Artist in Focus: Marcel Ophuls
Resistance. If there is a single word that characterizes the work of Marcel Ophuls, this is it: resistance to every form of injustice and banalisation, resistance to the prevailing dogmas of documentary cinema. It is an attitude that is marked both by a whole-hearted abhorrence (for indifference) and by passionate love (for narrative film).
The one is a response to his experiences during WW II, the other a legacy from his father, the famous director Max Ophuls.
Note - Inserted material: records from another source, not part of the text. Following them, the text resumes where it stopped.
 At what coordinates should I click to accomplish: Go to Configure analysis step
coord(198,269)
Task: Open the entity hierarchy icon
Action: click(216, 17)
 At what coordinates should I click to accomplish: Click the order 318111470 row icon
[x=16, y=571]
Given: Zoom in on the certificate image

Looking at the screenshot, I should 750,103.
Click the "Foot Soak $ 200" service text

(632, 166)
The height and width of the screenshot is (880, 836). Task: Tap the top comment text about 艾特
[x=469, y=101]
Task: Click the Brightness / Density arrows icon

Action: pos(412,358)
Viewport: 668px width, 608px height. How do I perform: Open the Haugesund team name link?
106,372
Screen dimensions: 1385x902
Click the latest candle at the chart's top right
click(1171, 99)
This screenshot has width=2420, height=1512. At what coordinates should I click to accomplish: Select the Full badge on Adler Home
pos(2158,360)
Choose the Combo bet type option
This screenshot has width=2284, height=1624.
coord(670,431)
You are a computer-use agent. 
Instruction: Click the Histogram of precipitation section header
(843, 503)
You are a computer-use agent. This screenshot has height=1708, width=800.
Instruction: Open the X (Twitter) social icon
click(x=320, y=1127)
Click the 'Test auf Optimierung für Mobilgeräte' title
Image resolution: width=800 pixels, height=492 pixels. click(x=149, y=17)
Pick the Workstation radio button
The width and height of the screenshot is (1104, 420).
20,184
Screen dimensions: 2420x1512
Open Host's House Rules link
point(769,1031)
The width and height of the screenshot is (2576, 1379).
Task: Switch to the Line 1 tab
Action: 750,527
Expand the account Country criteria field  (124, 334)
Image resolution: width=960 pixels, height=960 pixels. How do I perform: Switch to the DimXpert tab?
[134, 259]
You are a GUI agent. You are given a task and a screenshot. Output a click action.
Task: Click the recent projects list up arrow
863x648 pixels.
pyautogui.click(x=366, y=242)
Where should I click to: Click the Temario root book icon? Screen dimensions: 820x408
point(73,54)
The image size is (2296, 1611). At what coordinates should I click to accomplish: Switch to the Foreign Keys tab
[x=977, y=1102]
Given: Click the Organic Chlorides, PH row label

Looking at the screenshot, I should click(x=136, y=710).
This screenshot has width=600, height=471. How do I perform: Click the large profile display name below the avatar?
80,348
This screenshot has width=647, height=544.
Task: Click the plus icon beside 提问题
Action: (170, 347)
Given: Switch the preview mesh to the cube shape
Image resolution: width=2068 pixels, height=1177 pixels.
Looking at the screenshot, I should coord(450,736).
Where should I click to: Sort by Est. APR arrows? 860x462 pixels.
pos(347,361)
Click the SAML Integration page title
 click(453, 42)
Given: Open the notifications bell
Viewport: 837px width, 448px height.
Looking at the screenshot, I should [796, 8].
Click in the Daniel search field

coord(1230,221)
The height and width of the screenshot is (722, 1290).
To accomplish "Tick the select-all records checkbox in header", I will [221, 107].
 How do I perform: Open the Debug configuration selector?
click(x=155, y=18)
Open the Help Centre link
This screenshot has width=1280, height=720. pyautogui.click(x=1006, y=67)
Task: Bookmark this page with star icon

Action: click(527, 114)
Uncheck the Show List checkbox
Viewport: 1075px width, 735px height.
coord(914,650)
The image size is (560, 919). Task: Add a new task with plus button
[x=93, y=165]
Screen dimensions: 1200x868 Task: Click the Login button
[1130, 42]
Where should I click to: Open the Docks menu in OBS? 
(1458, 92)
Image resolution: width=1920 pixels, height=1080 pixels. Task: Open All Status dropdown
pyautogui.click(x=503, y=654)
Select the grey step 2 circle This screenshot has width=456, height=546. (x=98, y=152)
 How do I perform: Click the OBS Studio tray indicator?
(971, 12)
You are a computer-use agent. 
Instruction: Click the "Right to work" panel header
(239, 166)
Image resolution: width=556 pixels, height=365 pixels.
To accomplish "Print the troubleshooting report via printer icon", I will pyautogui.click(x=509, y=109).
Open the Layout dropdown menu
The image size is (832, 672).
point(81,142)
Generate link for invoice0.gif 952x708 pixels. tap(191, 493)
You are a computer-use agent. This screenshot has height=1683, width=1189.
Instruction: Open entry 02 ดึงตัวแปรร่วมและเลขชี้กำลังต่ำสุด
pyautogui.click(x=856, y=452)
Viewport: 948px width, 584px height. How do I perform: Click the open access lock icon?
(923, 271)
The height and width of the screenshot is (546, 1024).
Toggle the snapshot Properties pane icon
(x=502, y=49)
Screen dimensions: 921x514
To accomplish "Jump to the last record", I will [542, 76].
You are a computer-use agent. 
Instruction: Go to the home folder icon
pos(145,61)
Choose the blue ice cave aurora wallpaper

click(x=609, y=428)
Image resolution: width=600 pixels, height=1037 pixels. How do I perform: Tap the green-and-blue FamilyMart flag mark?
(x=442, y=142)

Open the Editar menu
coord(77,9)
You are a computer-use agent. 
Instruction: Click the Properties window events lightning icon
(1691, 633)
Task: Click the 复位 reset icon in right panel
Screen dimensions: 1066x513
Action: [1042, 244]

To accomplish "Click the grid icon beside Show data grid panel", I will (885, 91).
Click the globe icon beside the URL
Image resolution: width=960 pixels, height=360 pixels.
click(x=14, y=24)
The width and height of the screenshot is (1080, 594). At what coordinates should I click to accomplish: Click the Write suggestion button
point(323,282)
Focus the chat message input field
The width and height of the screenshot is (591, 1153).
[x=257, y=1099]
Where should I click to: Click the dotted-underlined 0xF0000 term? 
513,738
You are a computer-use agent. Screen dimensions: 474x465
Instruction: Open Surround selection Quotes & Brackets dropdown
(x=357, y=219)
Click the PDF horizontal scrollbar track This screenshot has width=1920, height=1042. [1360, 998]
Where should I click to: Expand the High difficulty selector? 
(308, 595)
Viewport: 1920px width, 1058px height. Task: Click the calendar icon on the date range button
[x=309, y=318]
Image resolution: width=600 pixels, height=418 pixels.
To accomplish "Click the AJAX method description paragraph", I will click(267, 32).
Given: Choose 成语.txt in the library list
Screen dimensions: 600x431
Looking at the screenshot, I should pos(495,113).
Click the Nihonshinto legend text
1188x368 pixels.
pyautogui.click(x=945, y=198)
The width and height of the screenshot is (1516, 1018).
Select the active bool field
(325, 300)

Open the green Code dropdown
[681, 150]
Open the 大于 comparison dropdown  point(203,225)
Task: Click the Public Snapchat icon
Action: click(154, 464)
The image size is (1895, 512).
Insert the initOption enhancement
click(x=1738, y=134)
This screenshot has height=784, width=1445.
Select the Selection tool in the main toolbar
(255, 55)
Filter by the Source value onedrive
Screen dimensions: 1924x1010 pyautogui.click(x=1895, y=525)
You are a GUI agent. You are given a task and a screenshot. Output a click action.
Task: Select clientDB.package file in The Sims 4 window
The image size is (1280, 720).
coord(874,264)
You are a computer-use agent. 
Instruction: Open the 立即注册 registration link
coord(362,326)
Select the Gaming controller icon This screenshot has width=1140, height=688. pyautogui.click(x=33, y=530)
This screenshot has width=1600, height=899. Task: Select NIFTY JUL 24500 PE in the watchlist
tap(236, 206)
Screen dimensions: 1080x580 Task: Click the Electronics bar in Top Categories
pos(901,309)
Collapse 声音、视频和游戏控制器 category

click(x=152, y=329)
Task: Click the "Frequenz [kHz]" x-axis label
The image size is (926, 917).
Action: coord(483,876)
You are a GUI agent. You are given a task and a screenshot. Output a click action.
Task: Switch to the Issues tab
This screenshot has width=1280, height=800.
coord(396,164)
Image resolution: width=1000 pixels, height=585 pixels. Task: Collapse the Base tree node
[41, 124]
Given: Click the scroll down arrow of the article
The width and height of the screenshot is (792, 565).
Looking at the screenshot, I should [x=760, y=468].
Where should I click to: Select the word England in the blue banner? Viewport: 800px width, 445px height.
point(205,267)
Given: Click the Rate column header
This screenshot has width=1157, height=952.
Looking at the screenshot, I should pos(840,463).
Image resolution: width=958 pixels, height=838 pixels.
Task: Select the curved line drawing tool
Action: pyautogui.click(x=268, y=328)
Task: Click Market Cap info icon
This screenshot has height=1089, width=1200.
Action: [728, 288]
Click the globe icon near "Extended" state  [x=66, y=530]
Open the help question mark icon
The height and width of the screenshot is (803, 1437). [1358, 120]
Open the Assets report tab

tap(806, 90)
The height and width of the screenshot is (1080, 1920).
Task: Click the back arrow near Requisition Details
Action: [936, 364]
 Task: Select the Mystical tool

The result is an uncompromising cinema that for four decades has had no equal in blazing a trail through the 20th century's shadowy realm: occupation and collaboration during the Vichy regime in Le Chagrin et la Pitié (1969), the Troubles in Northern Ireland in A Sense of Loss (1972), war crimes in Nazi Germany and Vietnam in The Memory of Justice (1976), the siege of Sarajevo in Veillées d'armes (1994). Time and again, like a roguish Inspector Colombo, Ophuls makes his way through the heart of the conflict zone, in search of witnesses, in search of the story. Because Ophuls's work primarily brings to mind the fact that the word “documentary” is always followed by the word “film”. This is a cinema that places structure above content, subjectivity above objectivity, discussion above pedagogy, a cinema that recognizes that documentary always equals “fiction” – a construction, a presence, a form. It is a cinema, finally, that refuses to make a distinction between “history” with or without a capital “H”, between a politics of the commonplace and the politics of the power apparatus, because that distinction, according to Ophuls, “forms the worst escape in life itself, the avoidance of every responsibility."